The town was rebuilt in the late 17th Century after an earthquake demolished the previous town. It has been designed as a hexagon with two main roads crossing each other (and numerous little lanes). A piazza has been built in the centre and at each end, five in all. These provide a safe area in case of another earthquake. Also, each building has two exits, one onto the road in front, the other to a courtyard behind. The town now spreads way beyond the original hexagon with “different” building standards. The town has the usual complement of glorious enormous churches and a beautiful theatre. What makes Avola stand out to elsewhere in Sicily is that it is [mostly] clean and tidy! We borrowed a couple of bikes and headed down to the beach area. Nice sandy beaches, lots of little lanes full of rubbish between the houses. Each house surrounded by high walls and huge gates, and many have barking dogs behind those gates. Security is obviously a priority.

Cattedrale di San Nicolo
We chose to stay at Avola as it is a short distance to one of Sicily’s premium tourist attractions – the town of Noto. Again this was destroyed in the same 1693 earthquake and rebuilt in the Baroque style.  There are 50+ churches and convents within the town which, along with municipal buildings and a theatre, are spectacular. Well worth a day’s outing, even if getting to and from there was a little time-consuming.

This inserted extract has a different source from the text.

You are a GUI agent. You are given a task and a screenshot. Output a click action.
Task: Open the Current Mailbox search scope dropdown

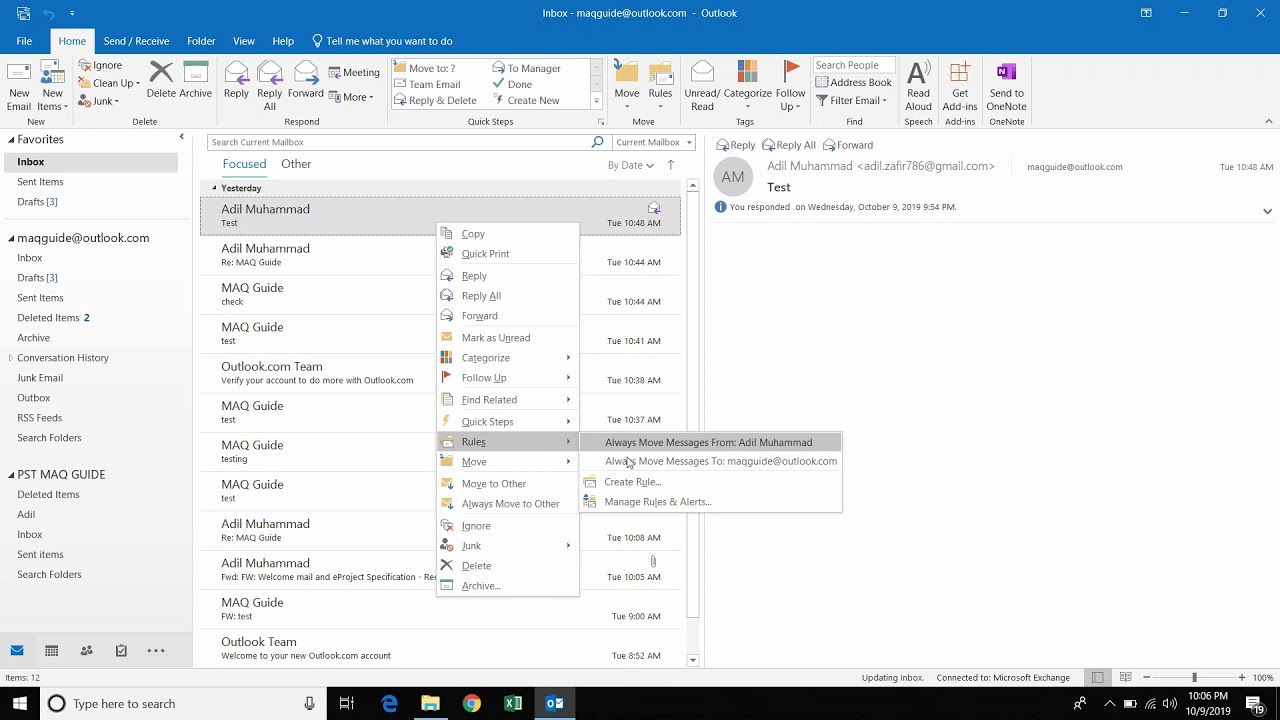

The train only runs a couple of times a day and the bus schedule is 'elastic', which can be hard work when standing around waiting in the heat for an hour.


another cheap and yummy lunch awaits us
- not sure about those chip butties though
the ceiling of Cattedrale di San Nicolo's central dome


Free Wifi, so Nigel skyped Izzie :-)

Noto's Teatro [theatre] seating
Noto's Teatro (theatre) ceiling







part of an exhibition of the art work for the Cattedrale di San Nicolo

An old Moto Guzzi on display outside a restaurant


Heading in the opposite direction (north east this time) from Avola is Siracusa/Syracuse. This made for another interesting day trip. Siracusa is ancient, having been founded by the Greeks around 2,700 years ago. It rose to be one of the major powers in the Mediterranean even after the Romans finally conquered it despite the efforts of Archimedes and his ingenious war machines. It rivalled Athens in size and quality. Of course most of that is now buried under the modern city but you can still get an idea of what it must have been like as it sits across a short bridge on an island which would have been completely walled. It has very interesting lanes, buildings, one of the prettiest fountains anywhere and the highlight – liquorice gelato. We’ve been looking for this everywhere and this is the first time we’ve found it in Sicily.


Vicki checking out the local [artistic] talent

the Siracusa waterfront

the Fountain of Diana






Syracuse Cathedral

local lads harvesting and eating shellfish at the bottom of the city's walls



So, we were sad to leave Avola. It has been our best stop so far: best accommodation, most interesting town to live in, and good destinations in the nearby area.